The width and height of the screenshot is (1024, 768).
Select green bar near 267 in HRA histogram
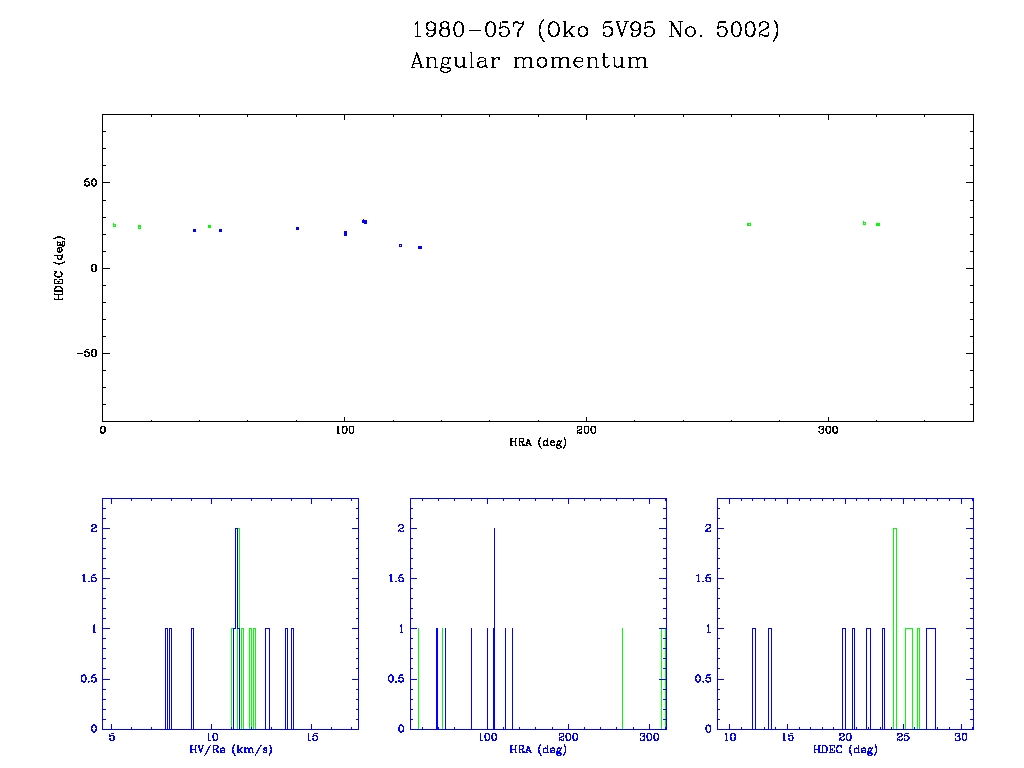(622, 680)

################

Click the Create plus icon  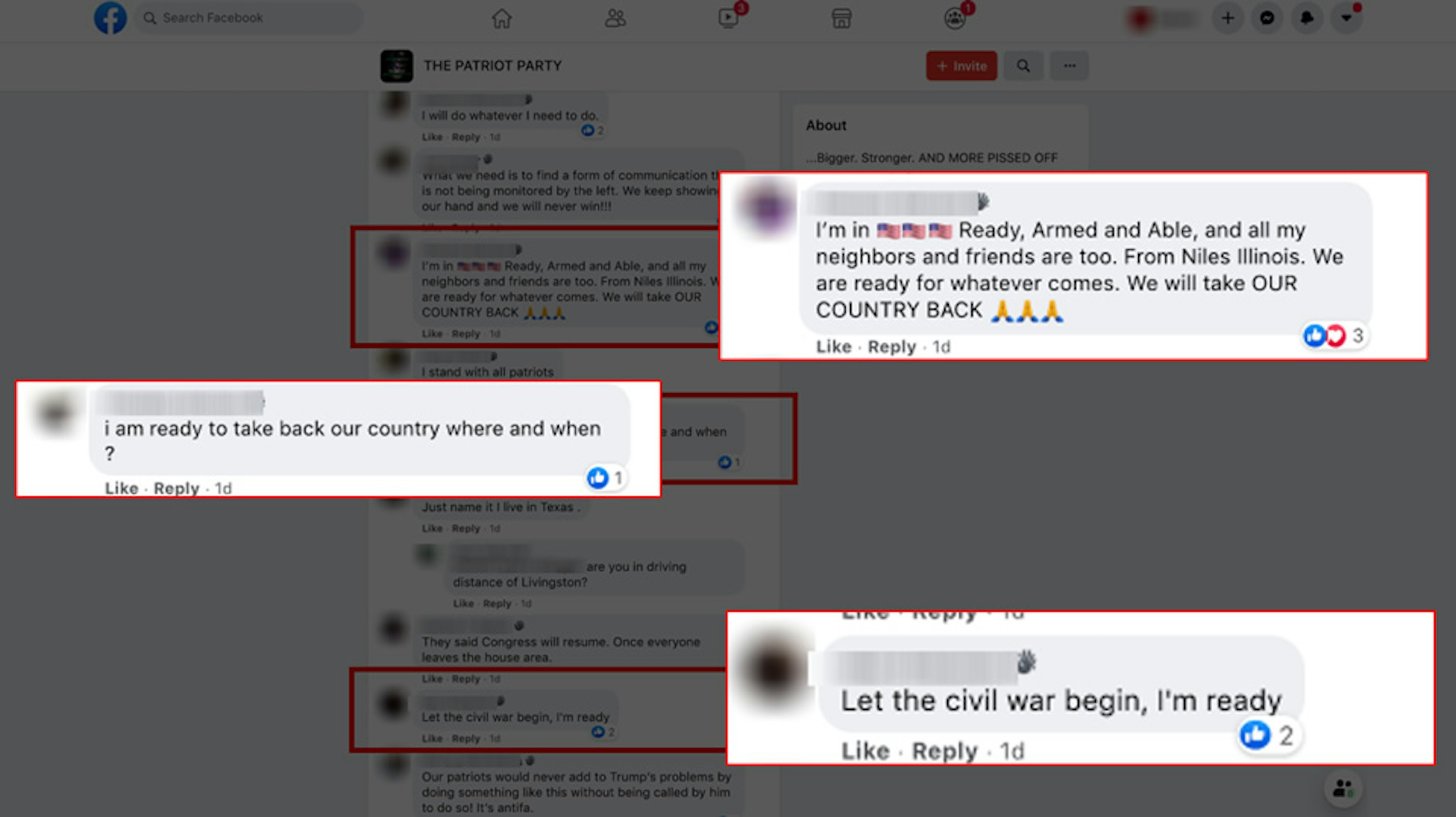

################

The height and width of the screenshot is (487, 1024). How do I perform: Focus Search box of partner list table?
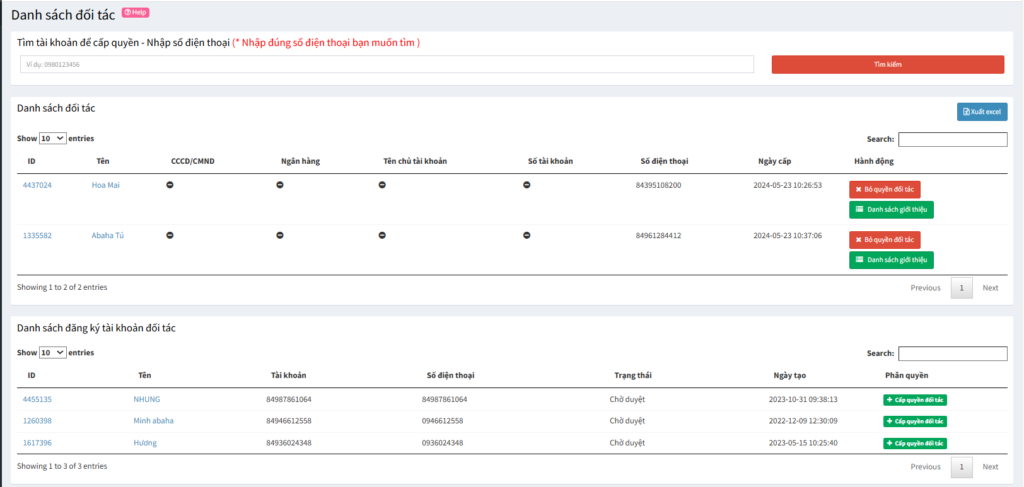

################

GIVEN INSTRUCTION -> Count the lines in the entries above that contain the string "width", treating uppercase and lowercase as different. Reply with the number alone.

WRITTEN ANSWER -> 2